SHA-1 Hash Attack Analysis

This was a project for my Computer Security course (CS 465) at BYU. The goal of this project was to explore the effectiveness of collision and pre-image attacks on weak hashes. The code for this project, along with the code for the analysis, can be found on Github .

Introduction

In the world of computer science, hashes play an important role in many areas. They allow, among other things, a quick comparison of equality and a way to quickly verify if a message has been unaltered. The way that they do so is by taking an input of varying length and producing a value of fixed length that is practically unique to that input. As a simple example, there could be a hash that maps the string Hello world! to the value 112233 and the string Goodbye world! to the value 665544.

There are a couple important properties that a hash function must have in order to be considered secure. This analysis focuses on the requirement that a hash must generate a practically unique output for every input. This means that it should be computationally infeasible to find another input that produces the same output as a given input.

Due to the fixed length of the output, there are a limited number of outputs that can be produced. For example, if a hash produces an output that is 8 bits in length, there are only 2⁸, or 256, different possible outputs. This means that, while the theoretical goal is to provide a unique output for every input, the practical goal is just to provide an output for every input such that it would take an impossibly long amount of time to find another input that produces the same output.

When two inputs produce the same output, this is known as a collision. If someone is able to derive a method to produce a collision that is computationally feasible, it renders the hash insecure. There are two methods (known as attacks) that this analysis will be exploring: the classical collision attack and the pre-image attack. The objective of this analysis is to test if the attack designed for this analysis takes the expected amount of time.

The objective of the classical collision attack, which we will refer to as just the collision attack, is to find two values that produce the same hash. This attack is expected to take 2^(n/2) units of time, where n is the number of bits in the hash.

The pre-image attack takes a hash and finds some value that produces the exact same hash. This attack is expected to take 2^n units of time, where n is the number of bits in the hash.

Methodology

This analysis has a few different elements from which it is built: the hashing function, the hash attacks, and the benchmark code.

Hashing

The hashing function is a wrapper for the SHA-1 hashing function. It takes an input string and a bit size n and returns the first n bits of the SHA-1 hash. This allows the benchmark to test against hash lengths of varying length.

Hash Attacks

The collision attack is implemented as follows. It takes a starting value as input. Beginning with that value, it converts the number to a string and hashes that string. Then, it stores the number and its hash in a hash map. Next, it increments the number and hashes the new number. It checks if the hash map already contains the hash. If it doesn't, the function adds it and continues. If it does, the function returns.
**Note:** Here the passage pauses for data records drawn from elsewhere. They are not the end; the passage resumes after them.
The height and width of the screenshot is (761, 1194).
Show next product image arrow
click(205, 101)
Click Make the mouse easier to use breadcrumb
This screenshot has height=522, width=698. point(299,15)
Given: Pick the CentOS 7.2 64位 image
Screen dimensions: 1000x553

The reason that the function takes a starting number as input is so that the attack can be tested in different situations. One of the properties of a hash function is that it returns the same hash for the same input. Therefore, if the attack started from 0 each time, it would produce the exact same hashes and end up finding the exact same collision each time, so the results would be the same. In order to avoid this, the attack is passed a random number generated by a cryptographically secure random number generator.
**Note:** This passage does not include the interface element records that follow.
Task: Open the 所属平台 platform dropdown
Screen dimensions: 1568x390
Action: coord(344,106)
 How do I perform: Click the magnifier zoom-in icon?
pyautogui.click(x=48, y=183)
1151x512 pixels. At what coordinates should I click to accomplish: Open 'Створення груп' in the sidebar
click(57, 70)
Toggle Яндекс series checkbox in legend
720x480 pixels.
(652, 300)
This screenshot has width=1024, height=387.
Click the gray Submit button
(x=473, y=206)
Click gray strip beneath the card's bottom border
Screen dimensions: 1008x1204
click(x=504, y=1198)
The pre-image attack takes as input the string for which it is looking for a matching hash. (Alternatively, the attack could take the string's hash as input, this analysis takes the string itself as input for convenience). Then, starting from 0, it converts the number to a string and hashes it. If the hash doesn't match the hash of the original string, the function increments the value and continues. If the hash matches, the function returns.
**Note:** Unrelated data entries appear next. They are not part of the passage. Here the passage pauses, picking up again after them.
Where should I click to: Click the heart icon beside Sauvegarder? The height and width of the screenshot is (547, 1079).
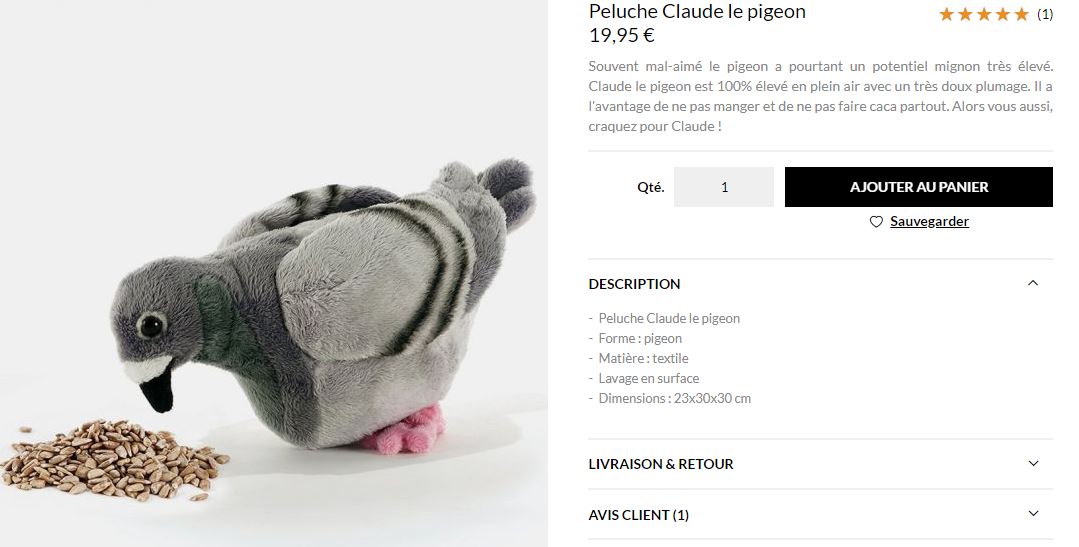(876, 222)
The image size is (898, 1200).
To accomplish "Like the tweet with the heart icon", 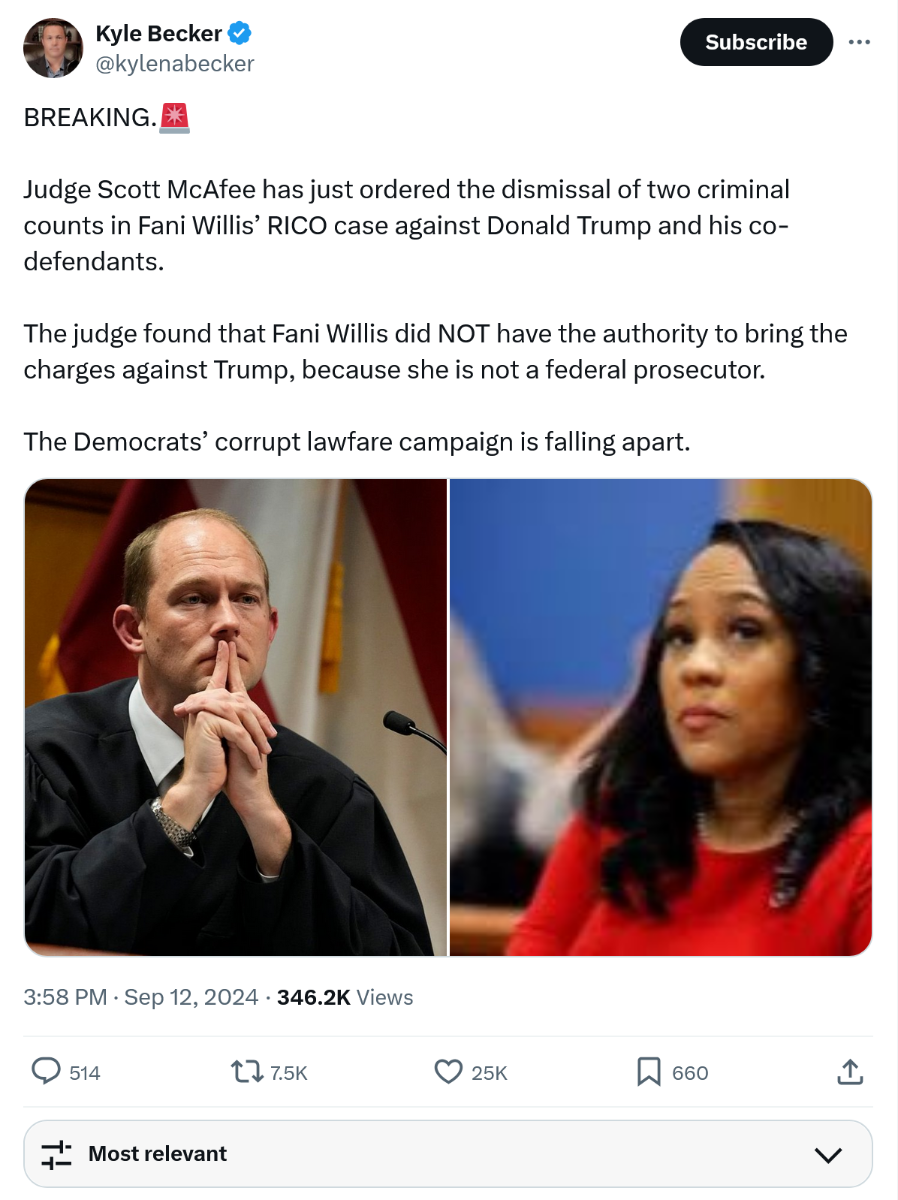I will (447, 1072).
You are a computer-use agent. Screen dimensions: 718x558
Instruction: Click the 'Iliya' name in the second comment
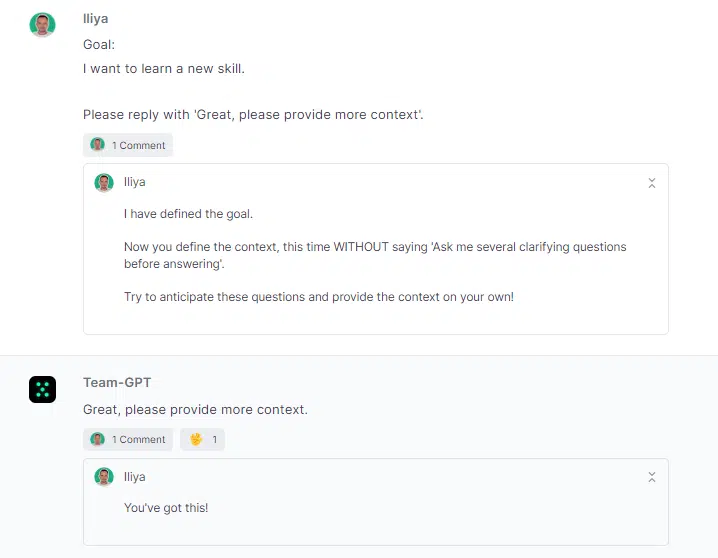click(x=135, y=477)
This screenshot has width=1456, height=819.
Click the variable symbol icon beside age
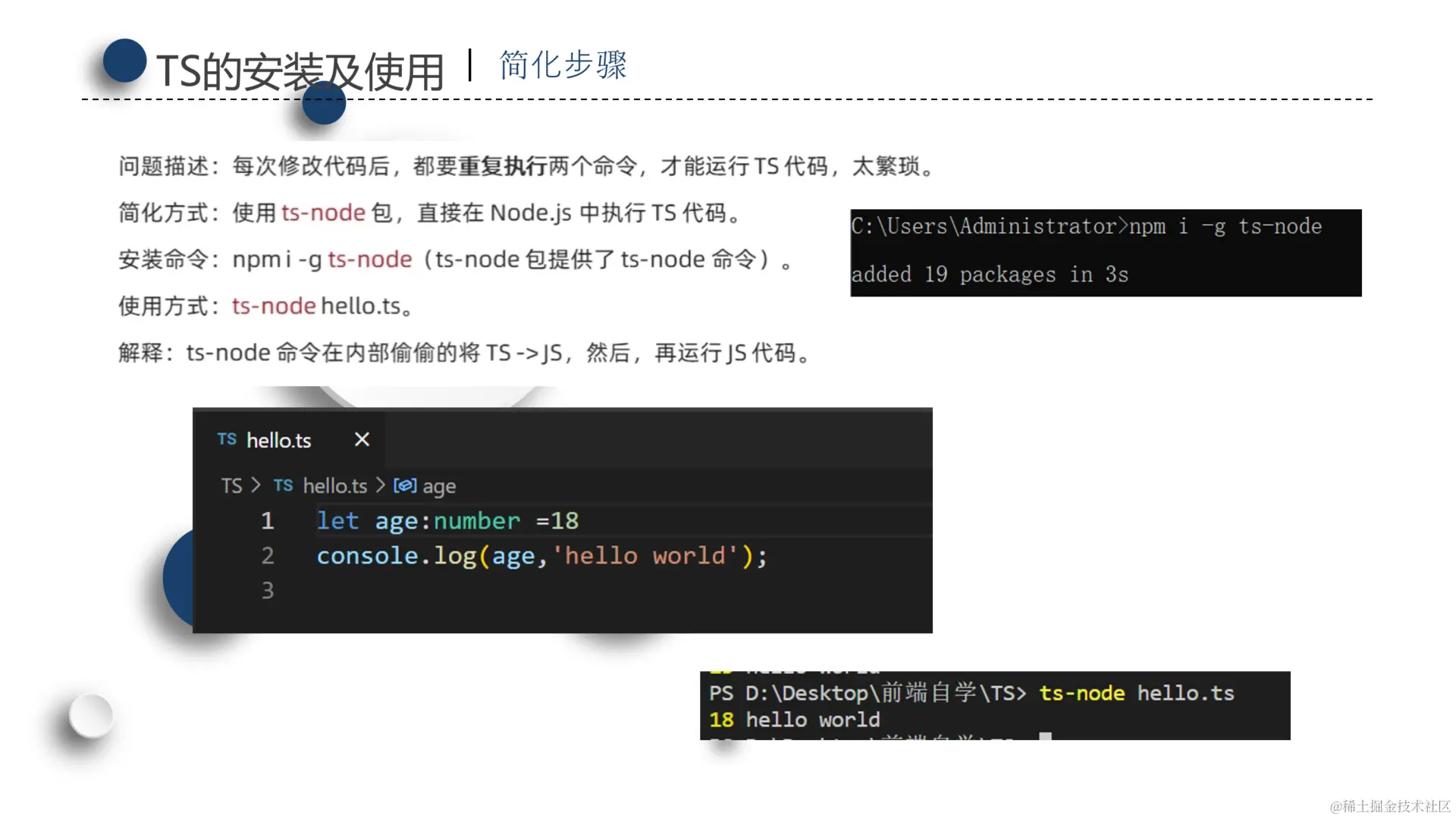point(404,485)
In this case, the randomness required to test the attack in different situations is generated by the input string, which is a string of 16 characters randomly generated by a cryptographically secure random string generator.

Benchmark

In order to test the attack functions, the benchmarks ran the attacks over a series of randomly generated numbers or strings, as mentioned previously. It also ran both attacks over varying bit sizes. The chosen bit sizes are 8, 11, 16, 19, and 24. Bit sizes 8, 16, and 24 are chosen because they are multiples of 8, while 11 and 19 were chosen because they were prime numbers that were relatively in the middle of the multiples of 8.

In addition, the benchmark runs the collision attack 1000 times and the pre-image attack 100 times. The reason for the difference in magnitude is that the collision attack runs much faster than the pre-image attack. 1000 rounds of the collision attack with a 24-bit-size hash takes about 5 seconds, while 100 rounds of the pre-image attack with a 24-bit-size hash takes about 15 minutes to run. Thus, in order to complete the analysis in a reasonable amount of time, the pre-image attack was limited to 100 rounds.

Analysis

The benchmark was run, and the results are shown in the graphs below. Figure 1 represents the data collected in the collision attack benchmarks. Figure 2 represents the data collected in the pre-image attack benchmarks. Each of the graphs contain the data points for each bit size graphed as a vertical box plot in order to display the distribution of data points. As a note, the scale for the number of hashes is logarithmic in order to account for the fact that the time required by the attacks grows exponentially.

There are also two lines displayed on the graph. The blue dotted line represents the expected average amount of time the attack should take, while the red solid line represents the actual average amount of time the attack took. In these graphs, the average is represented by the median data point rather than the mean. This is because, due to the large dataset, there were some outliers that would have skewed the mean.

Collision Attack

In the collision attack, it can be seen that the actual average followed the expected average pretty consistently. Although the average itself was just above the expected average, the expected average remained within the interquartile range of the data.

Pre-Image Attack

In the pre-image attack, the story is mostly the same as the collision attack. For the most part the actual average followed the expected average. With a size of 8 bits, the difference between actual and expected seems a lot greater than the difference with a size of 24 bits. However, this is accounted for by the logarithmic scale. In addition, due to the lower number of trials run, the data isn't going to match the expected average as tightly. If more trials were run, the average would likely be closer.

Conclusion

Understanding the practical limits of a hash is important to understanding its security. In this analysis, we verified the claims made about attacks on a hash. For the classical collision attack, we compared the actual data with the expected time of 2^(n/2) and found that it matched pretty well. For the pre-image attack, we compared the actual data with the expected time of 2^n. This didn't follow as closely as the classical collision attack, but it was still close. This was likely due to the fact that we were unable to perform as many trials due to the fact that the pre-image attack takes a longer amount of time. Thus, the expected values are an accurate model for the attack.